You have just trained a learning to rank model and you now want to know how it performs.

You can start by looking at the evaluation parameters returned by the train on the test set, but you are still not sure of which will be the impact in using it in a real website.

This is where online testing comes in. It remains the optimal way to check how your model performs on a real scenario and it can give you the necessary information to evaluate, improve and better understand the behavior of your model.

**In this blog post I present you the online testing for learning to rank. ****I talk about the advantage of this approach and why it should be used, finally I show you how it can be implemented and which are the mistakes to avoid during this realization.**

In this first Part I talk about the state of the art, while in Part 2 I show you how to implement interleaving.

## In the Industry

Unfortunately there are still many industries today that don’t use online testing in learning to rank evaluation. Maybe they don’t know it exists, or they don’t have the right tools to do it; potentially they don’t have the competence to understand the results.

In any case this is a shame because online testing is vital for the correct tuning of the model and for its improvement.

We can surely rely on offline evaluation, checking the performance of the model on the test set or through the analysis of different offline metrics, but we can’t really be sure what the impact will be on the website.

There are several problems that are hard to be detected with an **offline evaluation**.

First of all it could happen that we don’t correctly train and/or test the model. If we make mistakes in creating the training and/or test set we will have unreliable results that can be misunderstood.

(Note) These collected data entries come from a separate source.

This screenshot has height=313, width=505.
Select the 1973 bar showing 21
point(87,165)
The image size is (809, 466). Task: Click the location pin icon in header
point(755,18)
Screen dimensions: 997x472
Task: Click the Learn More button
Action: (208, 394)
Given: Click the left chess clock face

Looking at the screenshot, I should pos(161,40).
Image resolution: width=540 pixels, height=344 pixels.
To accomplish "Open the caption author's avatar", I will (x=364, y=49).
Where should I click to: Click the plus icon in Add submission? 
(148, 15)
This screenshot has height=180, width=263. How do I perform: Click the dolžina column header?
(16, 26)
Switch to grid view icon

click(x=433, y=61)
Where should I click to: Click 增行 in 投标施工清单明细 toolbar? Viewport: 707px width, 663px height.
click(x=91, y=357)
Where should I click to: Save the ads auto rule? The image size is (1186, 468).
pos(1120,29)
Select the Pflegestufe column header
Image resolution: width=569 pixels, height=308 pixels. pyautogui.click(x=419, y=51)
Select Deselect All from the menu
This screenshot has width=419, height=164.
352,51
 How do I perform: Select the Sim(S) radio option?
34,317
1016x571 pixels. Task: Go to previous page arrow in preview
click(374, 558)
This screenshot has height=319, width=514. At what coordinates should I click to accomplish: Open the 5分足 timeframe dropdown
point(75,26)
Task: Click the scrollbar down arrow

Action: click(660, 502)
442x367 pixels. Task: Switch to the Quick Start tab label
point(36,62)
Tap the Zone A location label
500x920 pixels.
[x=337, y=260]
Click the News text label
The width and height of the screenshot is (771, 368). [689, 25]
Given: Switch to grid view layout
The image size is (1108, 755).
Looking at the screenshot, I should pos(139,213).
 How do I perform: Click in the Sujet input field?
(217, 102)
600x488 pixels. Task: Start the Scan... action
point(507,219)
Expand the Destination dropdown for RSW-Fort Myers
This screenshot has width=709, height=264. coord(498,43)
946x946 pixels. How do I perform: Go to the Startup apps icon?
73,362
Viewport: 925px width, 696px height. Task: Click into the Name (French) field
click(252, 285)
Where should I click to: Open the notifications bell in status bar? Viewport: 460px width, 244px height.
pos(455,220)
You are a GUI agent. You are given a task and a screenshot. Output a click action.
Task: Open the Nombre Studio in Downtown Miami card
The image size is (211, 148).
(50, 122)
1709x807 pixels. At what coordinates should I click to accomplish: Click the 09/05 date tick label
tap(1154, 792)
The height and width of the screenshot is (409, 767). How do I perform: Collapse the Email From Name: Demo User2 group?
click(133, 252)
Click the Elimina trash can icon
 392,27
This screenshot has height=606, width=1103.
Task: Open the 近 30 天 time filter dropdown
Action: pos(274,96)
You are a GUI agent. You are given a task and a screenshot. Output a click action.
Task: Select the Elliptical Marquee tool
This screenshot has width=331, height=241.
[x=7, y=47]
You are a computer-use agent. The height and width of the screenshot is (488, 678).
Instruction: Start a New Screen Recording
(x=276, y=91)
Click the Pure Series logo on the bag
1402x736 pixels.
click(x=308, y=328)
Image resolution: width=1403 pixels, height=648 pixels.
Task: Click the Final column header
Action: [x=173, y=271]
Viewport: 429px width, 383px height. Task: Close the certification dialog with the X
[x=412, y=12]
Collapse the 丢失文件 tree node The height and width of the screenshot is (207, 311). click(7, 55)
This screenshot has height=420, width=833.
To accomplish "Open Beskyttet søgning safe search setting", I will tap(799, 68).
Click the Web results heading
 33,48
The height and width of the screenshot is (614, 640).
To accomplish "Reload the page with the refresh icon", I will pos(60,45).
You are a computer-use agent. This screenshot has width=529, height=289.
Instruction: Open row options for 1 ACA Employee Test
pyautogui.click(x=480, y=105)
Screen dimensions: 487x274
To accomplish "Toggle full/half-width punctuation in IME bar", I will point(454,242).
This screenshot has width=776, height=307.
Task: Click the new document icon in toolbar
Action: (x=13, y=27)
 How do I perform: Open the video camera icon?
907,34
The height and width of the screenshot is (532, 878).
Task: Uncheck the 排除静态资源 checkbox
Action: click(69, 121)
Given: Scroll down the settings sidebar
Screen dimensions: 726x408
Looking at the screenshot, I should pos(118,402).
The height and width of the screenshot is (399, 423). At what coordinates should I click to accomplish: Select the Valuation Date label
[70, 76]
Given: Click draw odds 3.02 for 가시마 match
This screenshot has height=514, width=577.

With a wrong test set it is possible to obtain better model results that aren’t reflecting a real model improvement. In this case, we have an issue that can’t be caught using the offline evaluation.

#### When is a Test Set wrong?

When it doesn’t represent and generalise well the ranking problem.

Some examples:

: ranking a single result for a query is not a ranking problem at all.**One sample**per query group: so whatever ranking the model does, offline evaluation metric will be the same.**One relevance label**for all the samples of a query group*Starting from the*: which interactions do you consider for the training and which for the test? The split in training and test set is a very important phase that need to be studied in depth. Ideally we would like to create two sets that follow the same probability distribution in terms of queries and relevance labels.**data set**

Another problem is finding a direct correlation between the offline evaluation metrics and the parameters we consider for the online model performance.

It isn’t that obvious and neither simple to understand how an improvement on the offline metrics will reflect on page views, clicks, sales and revenues.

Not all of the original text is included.